Als ich heute ins Internat zurück kehrte, hab ich noch kurz mit Viktor geredet, dann er hatte auch viel Kontakt mit Till und ist seit Timo und Nick weg sind auch ein sehr guter Freund von ihm, er sagte mir: „Till ist ein Kämpfer, er schafft das und du weißt das, er sagte mal zu mir "Wer kämpft kann gewinnen, wer nicht kämpft, hat schon längst verloren". Er wird kämpfen und du merkst dich bestimmt auch wie es ihm jeden Tag besser geht und ja es ist ein weiter Weg, aber er wird kämpfen für dich, für eure Liebe und bestimmt auch für uns alle hier. Till ist ein Kämpfer!"
Bis heute hatte ich noch Ferien, und jetzt liege ich wieder in meinem Bett, in meinem Zimmer, in Erfurt, im Internat und kann nicht schlafen, weil ich an Till denke muss, der jetzt wieder 324 Kilometer weit von mir entfernt ist.

Er ist mein Schatz, mein Chef und der Oberturnbeutel der Schule und mein Freund, ich liebe ihn und ich kann und ich werde nie aufhören ihn zu lieben. Ich will ihn nicht verlieren, nicht jetzt und am besten einfach nie.
Bis er wieder entlassen wird und er dann auch wieder alleine klar kommen wird ist es bestimmt noch ein langer und weiter Weg. Ein weiter Weg von dem wir beide nicht wissen, wie lange er ist, dieser weite Weg kann lang, aber auch kurz sein, wir wissen es nicht. Aber er ist auch verdammt weit weg.
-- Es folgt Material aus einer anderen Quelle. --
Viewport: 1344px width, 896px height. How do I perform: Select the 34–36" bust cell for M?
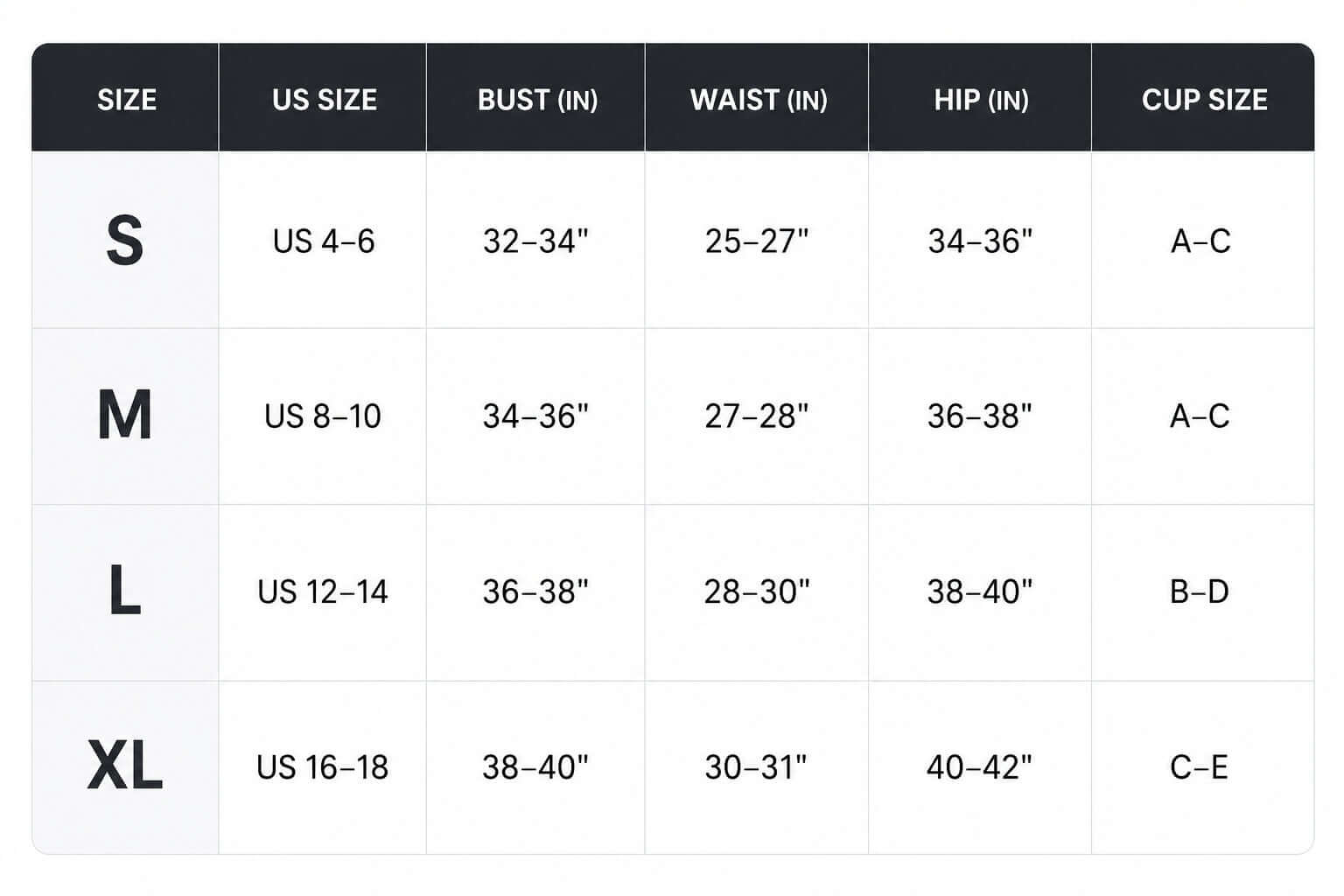[536, 416]
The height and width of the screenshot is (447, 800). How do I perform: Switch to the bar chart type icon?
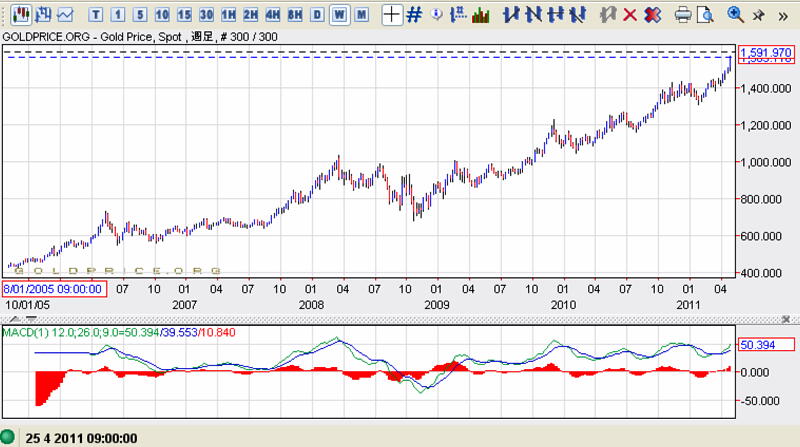click(x=41, y=15)
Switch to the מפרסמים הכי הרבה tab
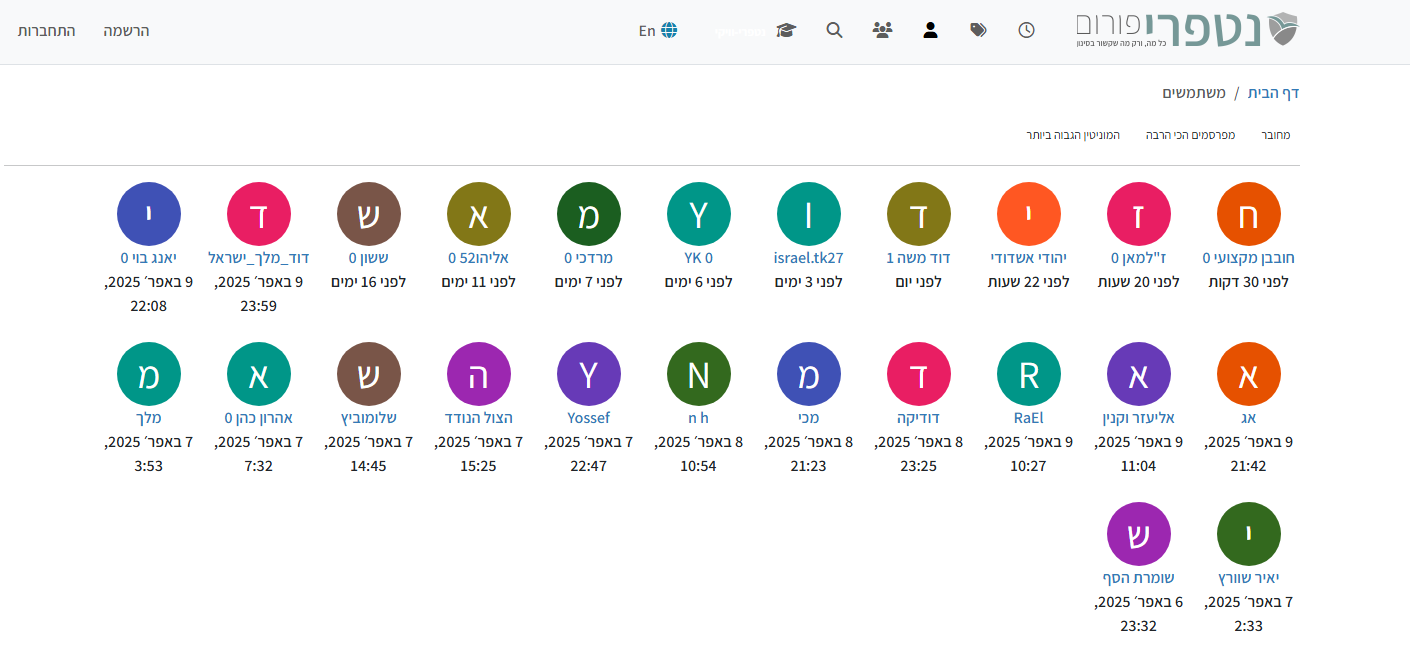This screenshot has height=658, width=1410. 1190,134

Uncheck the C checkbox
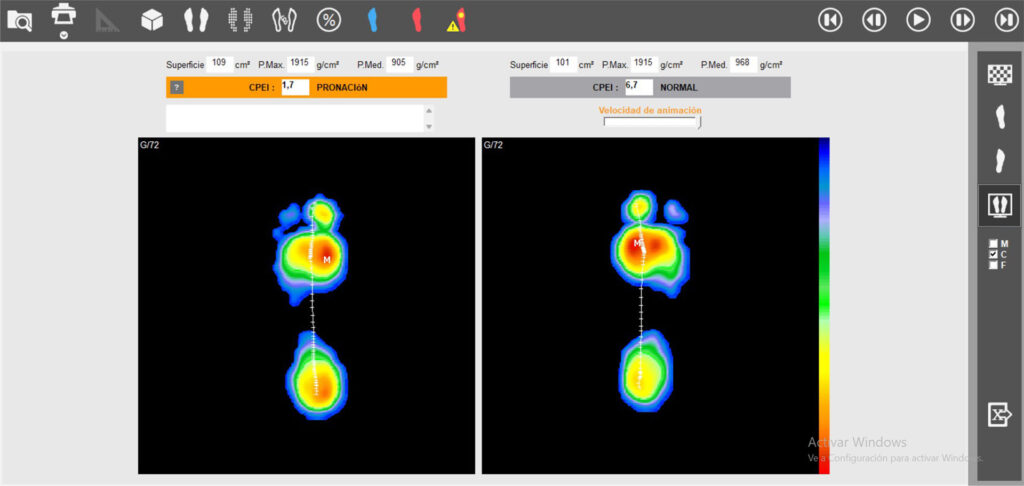993,255
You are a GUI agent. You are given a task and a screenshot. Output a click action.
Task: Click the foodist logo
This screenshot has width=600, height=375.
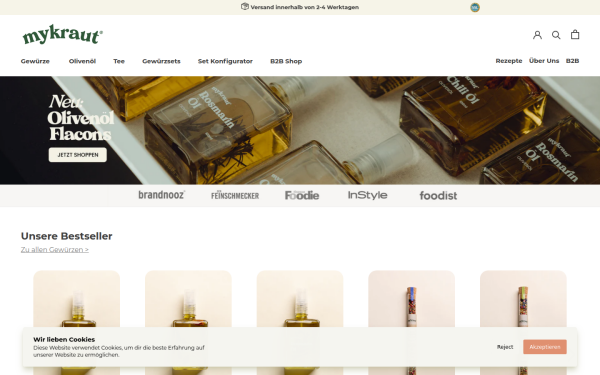(x=438, y=196)
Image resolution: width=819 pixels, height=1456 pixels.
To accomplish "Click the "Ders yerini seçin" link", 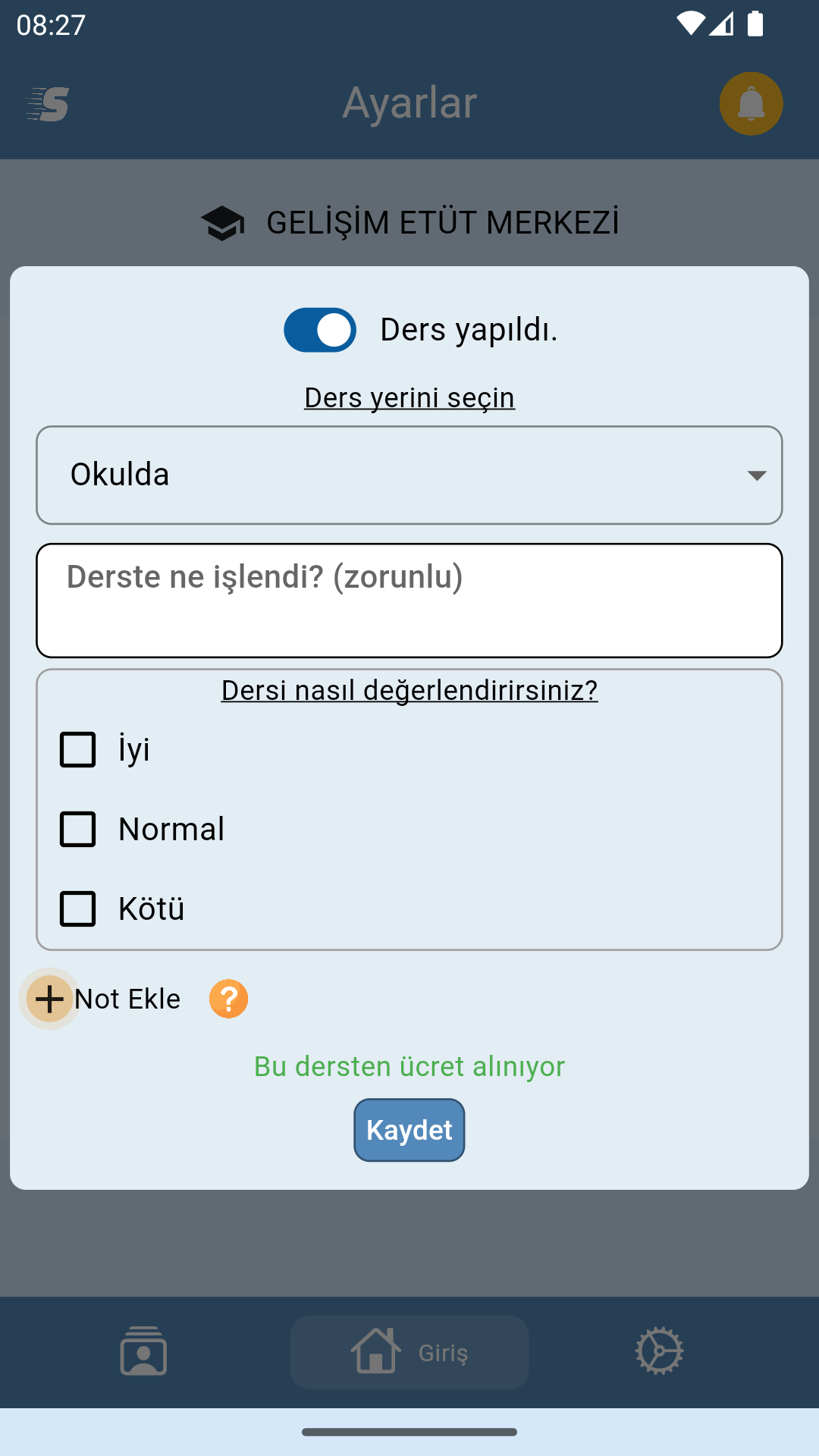I will pyautogui.click(x=410, y=397).
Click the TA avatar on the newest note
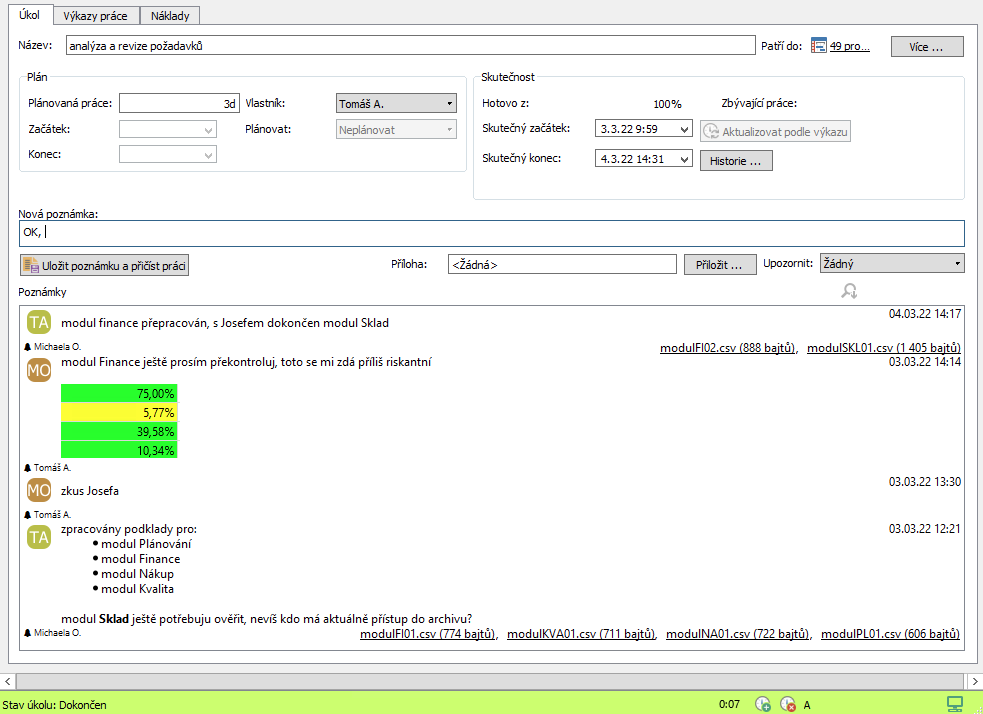 [x=39, y=322]
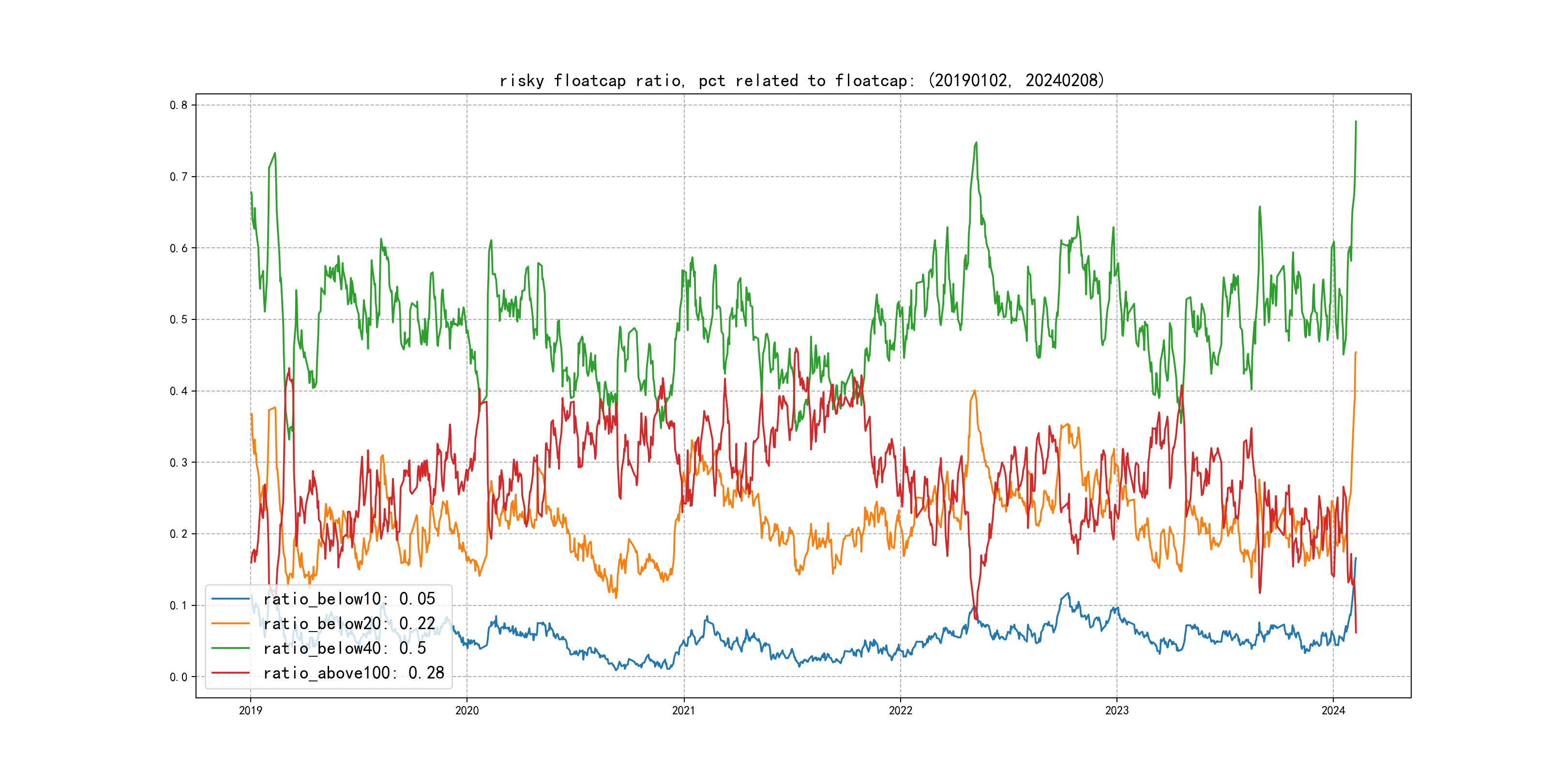Click the 2023 x-axis tick label
Viewport: 1568px width, 784px height.
[x=1116, y=710]
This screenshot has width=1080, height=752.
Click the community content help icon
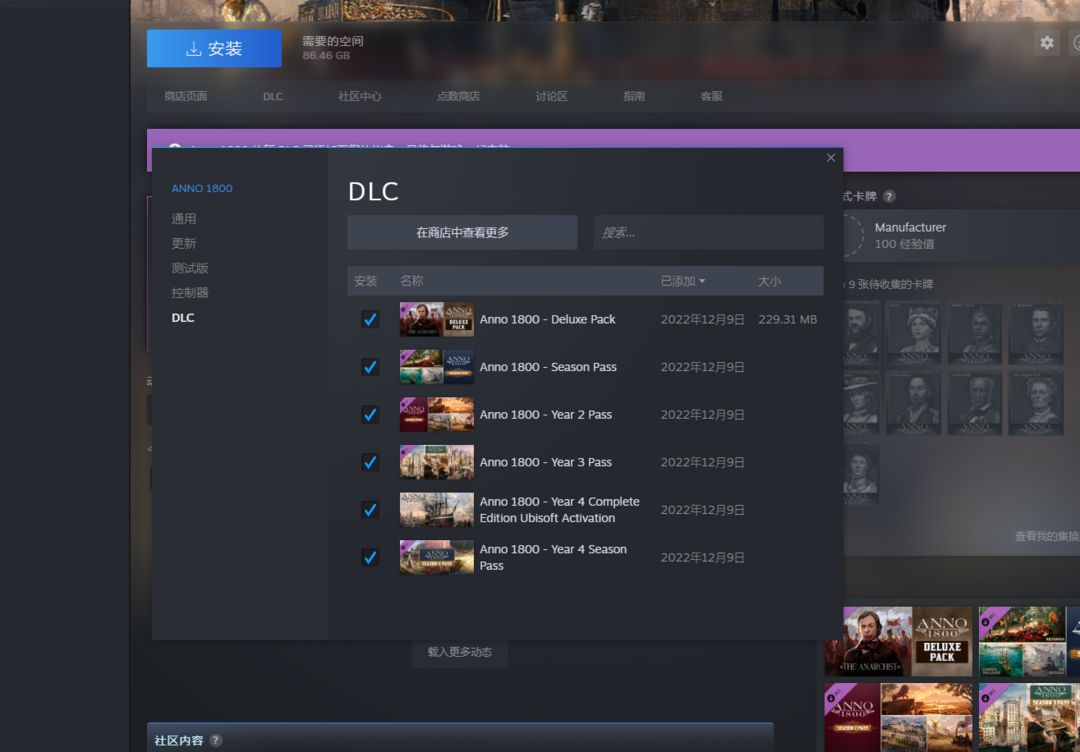[x=216, y=741]
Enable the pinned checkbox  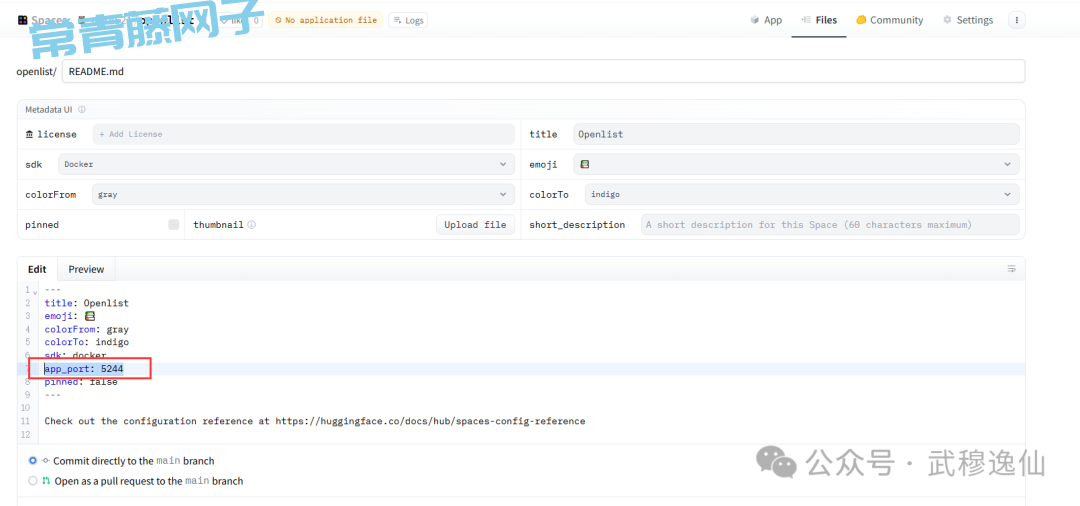click(174, 225)
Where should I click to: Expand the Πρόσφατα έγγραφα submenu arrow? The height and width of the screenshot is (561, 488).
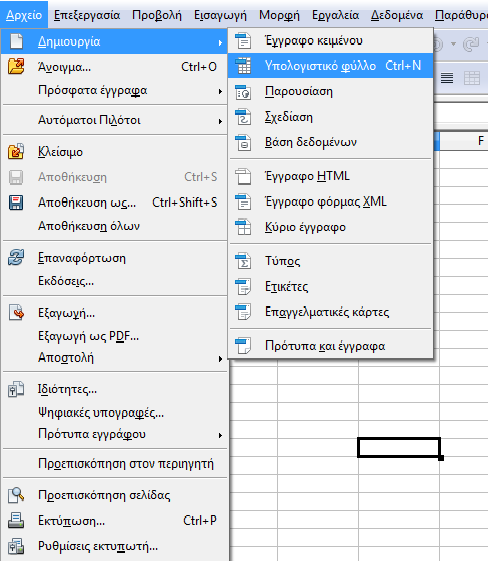click(x=220, y=92)
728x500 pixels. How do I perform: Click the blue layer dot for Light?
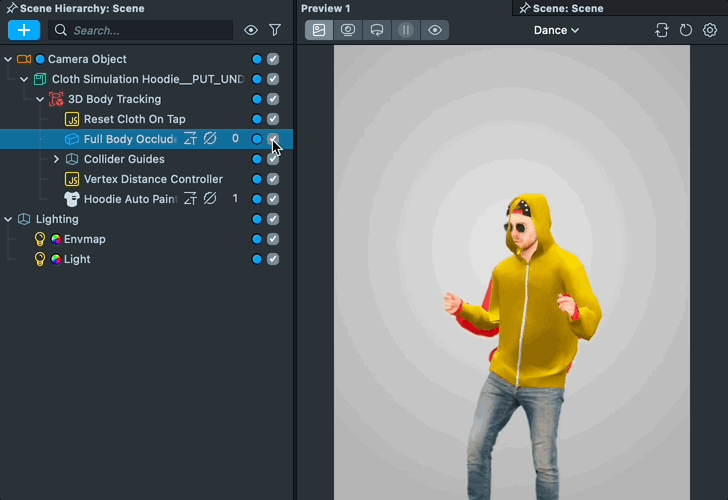(x=257, y=259)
Ich vermisse ihn und liebe ihn, ich hoffe er wird bald entlassen und kommt hoffentlich auch zurück aufs Internat.
Dieser Weg ist ein weiter Weg, eine weite Strecke von Kilometern liegt zwischen uns, aber unsere Liebe wird das hoffentlich nichts ausmachen, sondern sie nur verstärken.
Viktors Sätze schleichen sich noch in meine Gedanken, denn sie berühren mich und er hat Recht, denn Till ist ein Kämpfer, er wird kämpfen, für uns, auch für mich und unsere Liebe. Der letzte Satz der mir dann noch mal einfällt bevor mir meinen müden Augen zu fallen ist:
"Wer kämpft kann gewinnen, wer nicht kämpft, hat schon längst verloren".